La RDC a envoyé son plan de désarmement des rebelles hutus
La République démocratique du Congo (RDC) a envoyé vendredi au gouvernement rwandais une copie du plan détaillé qu'elle a préparé pour désarmer les rebelles hutus rwandais basés sur son territoire.
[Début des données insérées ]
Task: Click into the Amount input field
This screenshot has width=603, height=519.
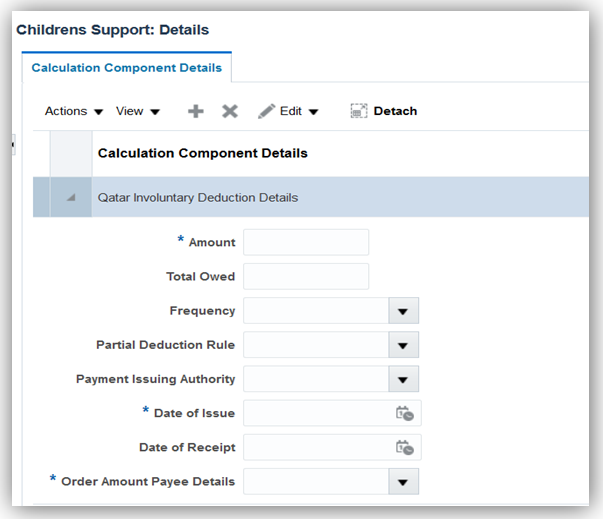Action: [x=306, y=242]
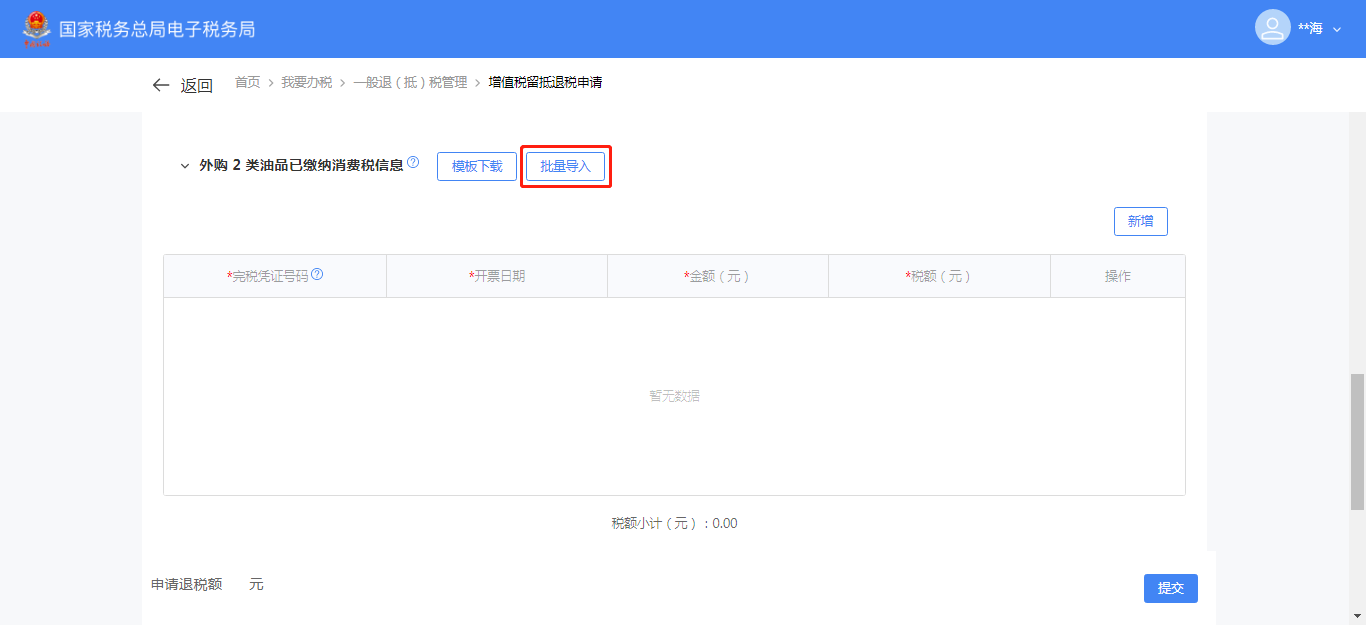Add a new row with 新增
The height and width of the screenshot is (625, 1366).
point(1140,222)
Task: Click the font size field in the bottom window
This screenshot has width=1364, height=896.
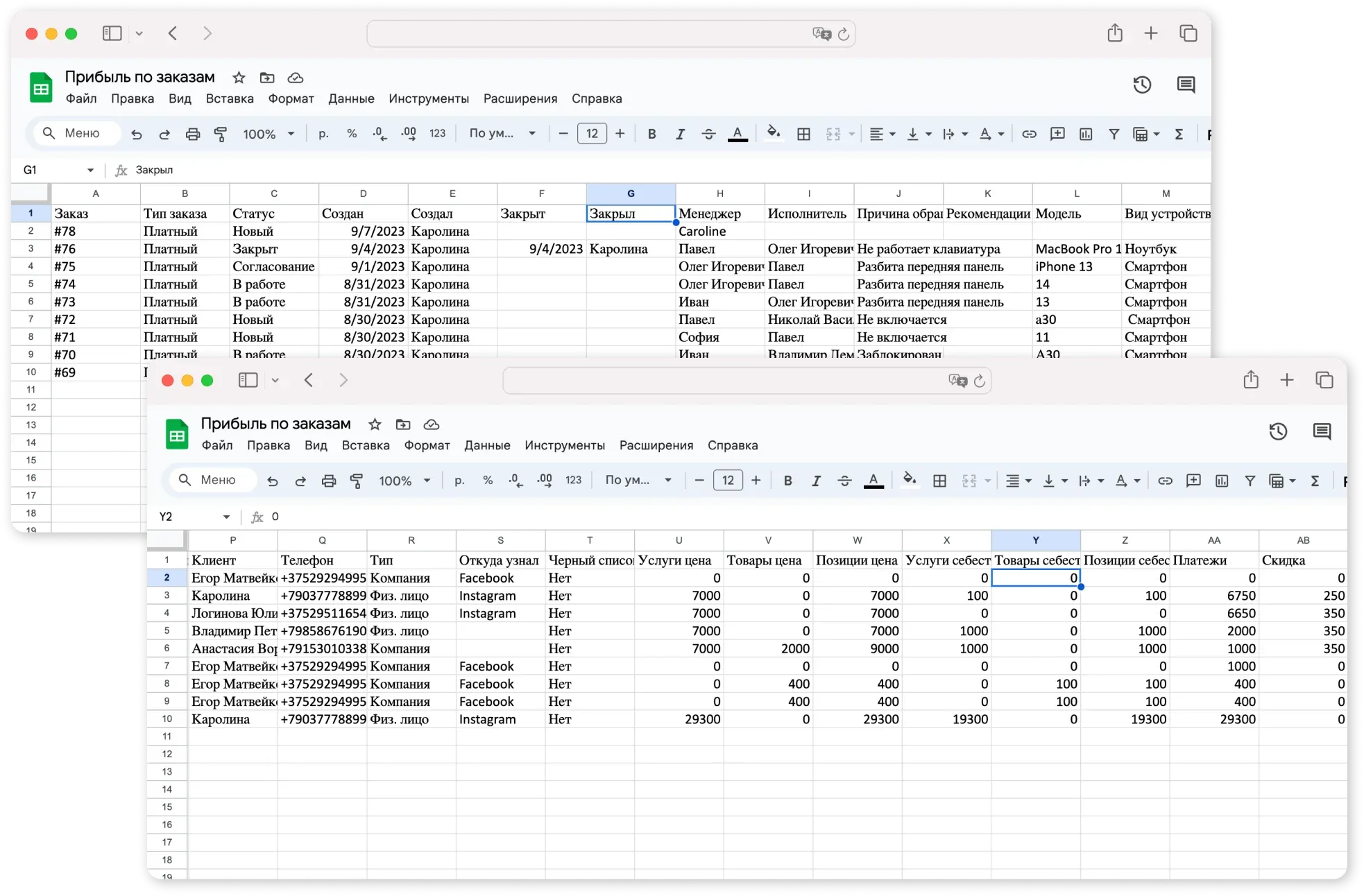Action: click(x=728, y=480)
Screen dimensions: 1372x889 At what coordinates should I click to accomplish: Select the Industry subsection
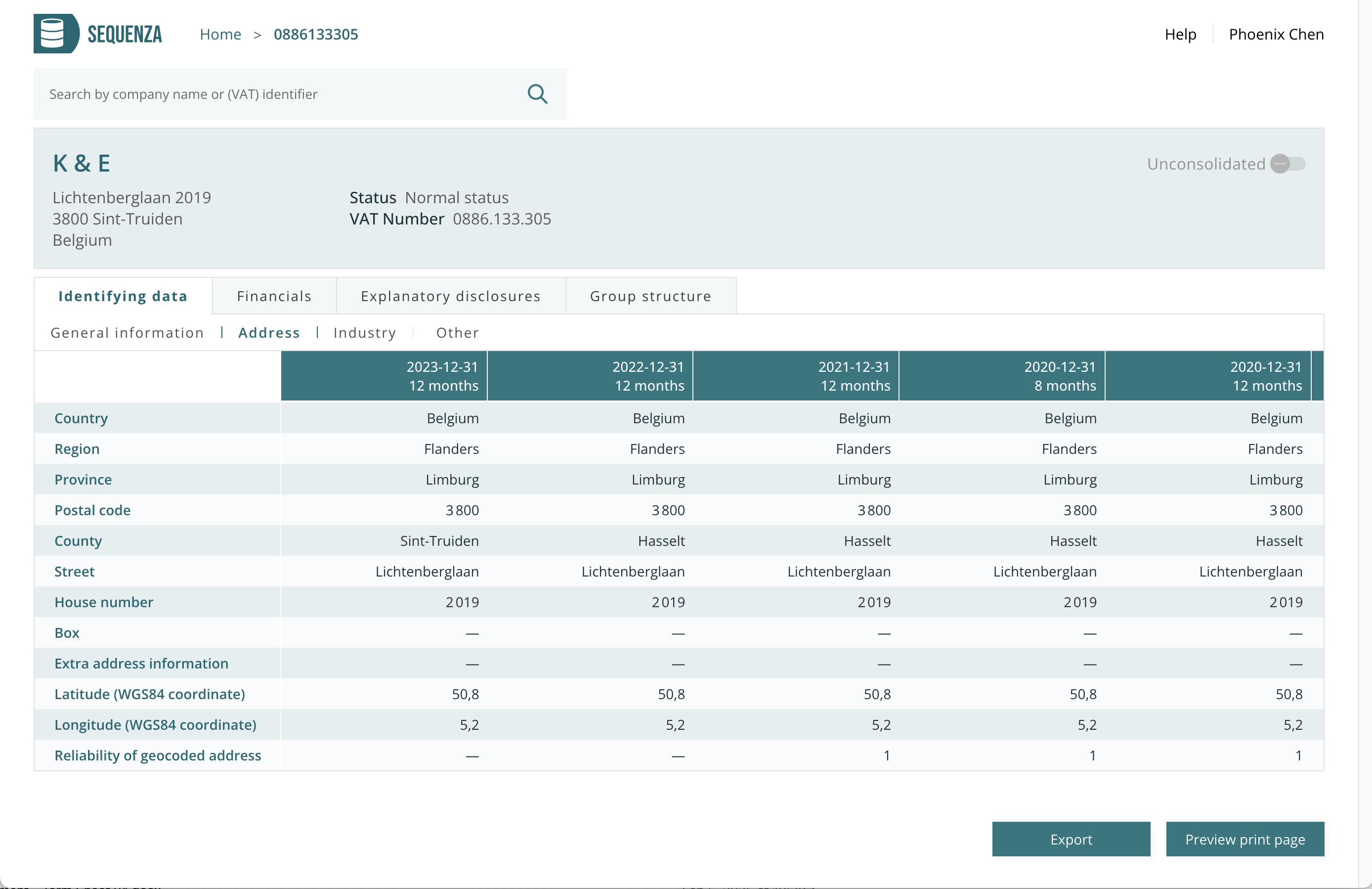364,333
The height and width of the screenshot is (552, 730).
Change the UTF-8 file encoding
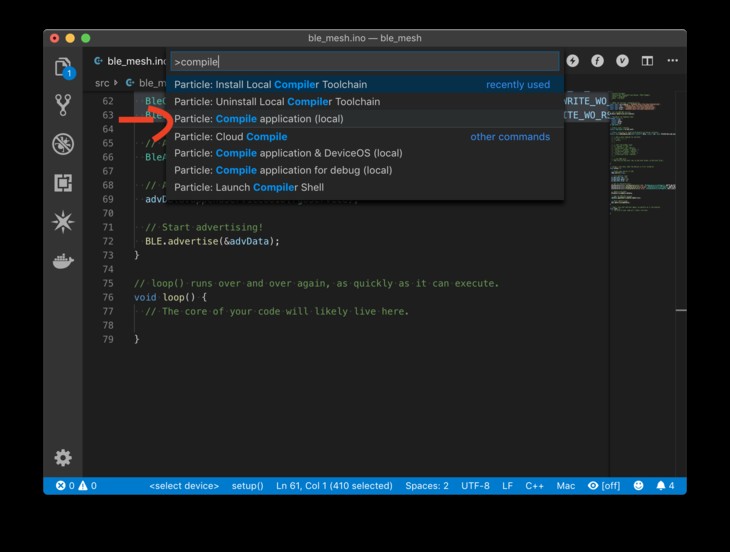pyautogui.click(x=475, y=486)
Kinshasa s'était engagé, le 9 novembre à Nairobi, à élaborer d'ici le 1er décembre un "plan pour éliminer la menace" constituée par les rebelles hutus rwandais basés dans l'est du pays et à lancer "d'urgence" des opérations militaires contre ces groupes. Ce plan vise à désarmer les ex-FAR (Forces armées rwandaises d'avant le génocide de 1994) et les milices hutues Interahamwe impliquées dans ce génocide et à "éliminer la menace qu'elles constituent", affirmait un document signé conjointement par les ministres congolais et rwandais des Affaires étrangères, Antipas Mbusa Nyamwisi et Charles Murigande.
Soutien de l'ONU
Ce texte, approuvé par des représentants des Nations Unies, de l'Union européenne et des Etats-Unis, demande en outre "à la MONUC (Mission de l'ONU en RDC) de fournir un soutien pour la planification et la mise en oeuvre" de ce plan "en accord avec son mandat et ses moyens". La RDC s'est aussi engagée "à lancer d'urgence des opérations militaires pour démanteler les ex-FAR/Interahamwe" qualifiés dans le document d'"organisation génocidaire-militaire".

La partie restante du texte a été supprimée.